Cependant, d'autres scientifiques sont allés plus loin, soulevant des questions sur la limite entre un pseudo-embryon et un véritable embryon.Une équipe dirigée par le biologiste français Nicolas Rivron à l'Institut de biotechnologie moléculaire de Vienne a créé des blastocystes synthétiques (qu'ils ont baptisés "blastoïdes") à partir de cellules souches adultes.
Fin 2021, ils les ont implantés avec succès dans des cellules endométriales également cultivées in vitro.
Bien que les embryons humains n'aient pas encore achevé leur gastrulation, M. Azpiroz souligne que, si le temps alloué à leur développement était prolongé, "ils pourraient à l'avenir constituer un pas de plus vers la compréhension de ce processus complexe".

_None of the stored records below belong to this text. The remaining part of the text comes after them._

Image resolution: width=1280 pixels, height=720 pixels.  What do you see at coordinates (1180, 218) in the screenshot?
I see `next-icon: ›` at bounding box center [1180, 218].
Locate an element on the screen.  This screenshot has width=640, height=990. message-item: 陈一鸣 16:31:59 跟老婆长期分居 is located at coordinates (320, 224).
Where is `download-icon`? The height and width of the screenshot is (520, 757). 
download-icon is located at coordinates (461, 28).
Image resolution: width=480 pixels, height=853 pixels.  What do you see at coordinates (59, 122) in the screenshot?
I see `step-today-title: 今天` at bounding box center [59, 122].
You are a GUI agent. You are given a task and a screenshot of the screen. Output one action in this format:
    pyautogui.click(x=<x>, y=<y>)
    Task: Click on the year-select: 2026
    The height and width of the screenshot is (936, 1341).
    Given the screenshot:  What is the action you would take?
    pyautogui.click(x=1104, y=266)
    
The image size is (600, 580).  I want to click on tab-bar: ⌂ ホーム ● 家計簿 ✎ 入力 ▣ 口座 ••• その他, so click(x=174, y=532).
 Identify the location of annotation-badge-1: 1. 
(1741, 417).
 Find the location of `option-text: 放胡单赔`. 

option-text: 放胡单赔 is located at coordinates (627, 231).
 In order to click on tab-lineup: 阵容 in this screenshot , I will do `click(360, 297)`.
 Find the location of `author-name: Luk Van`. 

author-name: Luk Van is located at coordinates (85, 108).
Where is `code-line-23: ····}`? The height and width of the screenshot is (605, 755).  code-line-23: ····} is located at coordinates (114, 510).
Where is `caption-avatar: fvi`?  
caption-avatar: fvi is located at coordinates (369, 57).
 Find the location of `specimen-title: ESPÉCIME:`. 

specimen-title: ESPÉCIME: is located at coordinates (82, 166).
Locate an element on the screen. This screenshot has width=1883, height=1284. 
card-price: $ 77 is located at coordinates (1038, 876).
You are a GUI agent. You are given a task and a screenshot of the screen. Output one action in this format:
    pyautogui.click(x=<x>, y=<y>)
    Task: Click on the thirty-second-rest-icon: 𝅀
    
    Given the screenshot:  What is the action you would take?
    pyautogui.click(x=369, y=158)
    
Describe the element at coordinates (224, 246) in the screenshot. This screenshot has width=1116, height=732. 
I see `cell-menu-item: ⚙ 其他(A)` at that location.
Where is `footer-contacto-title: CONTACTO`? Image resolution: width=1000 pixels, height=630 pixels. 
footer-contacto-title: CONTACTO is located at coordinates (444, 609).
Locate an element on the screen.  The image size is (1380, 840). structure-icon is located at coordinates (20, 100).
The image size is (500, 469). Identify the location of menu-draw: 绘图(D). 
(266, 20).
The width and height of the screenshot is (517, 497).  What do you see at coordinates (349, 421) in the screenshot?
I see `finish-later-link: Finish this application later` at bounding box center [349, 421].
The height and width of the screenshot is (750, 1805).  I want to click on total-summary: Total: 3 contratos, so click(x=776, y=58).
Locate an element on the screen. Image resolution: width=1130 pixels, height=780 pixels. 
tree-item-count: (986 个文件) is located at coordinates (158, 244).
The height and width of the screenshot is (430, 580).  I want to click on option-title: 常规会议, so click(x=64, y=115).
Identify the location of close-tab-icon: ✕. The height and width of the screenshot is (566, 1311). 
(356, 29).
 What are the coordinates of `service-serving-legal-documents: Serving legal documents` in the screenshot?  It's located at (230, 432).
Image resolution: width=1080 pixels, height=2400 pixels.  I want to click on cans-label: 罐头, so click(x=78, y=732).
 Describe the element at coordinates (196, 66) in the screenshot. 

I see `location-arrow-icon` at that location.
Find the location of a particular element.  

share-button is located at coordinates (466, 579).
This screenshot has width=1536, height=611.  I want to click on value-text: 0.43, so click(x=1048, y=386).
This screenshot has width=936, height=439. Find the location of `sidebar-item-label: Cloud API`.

M. Azpiroz avertit que dans toutes ces expériences, tant chez l'homme que chez l'animal, les pseudo-embryons créés ne présentaient pas les mêmes caractéristiques et capacités qu'un véritable embryon et ne parvenaient pas à se développer plus de quelques jours. Mais il souligne que le potentiel est énorme.
"Tout ouvre un peu plus la porte à la possibilité que, demain, on puisse le faire avec des êtres humains", déclare-t-il.
Bien que nous en soyons encore loin aujourd'hui, si la science continue à progresser, nous pourrions non seulement créer des embryons humains artificiels qui terminent leur gastrulation, ce qui nous permettrait enfin de jeter un coup d'œil dans la boîte noire du développement, mais nous pourrions aussi atteindre des limites qui sont aujourd'hui inaccessibles.
Nous pourrions également atteindre des limites qui, aujourd'hui, ne sont possibles que dans la science-fiction.
"Pourrons-nous cloner un être humain ou créer des organes ? Tout y tend", conclut-elle.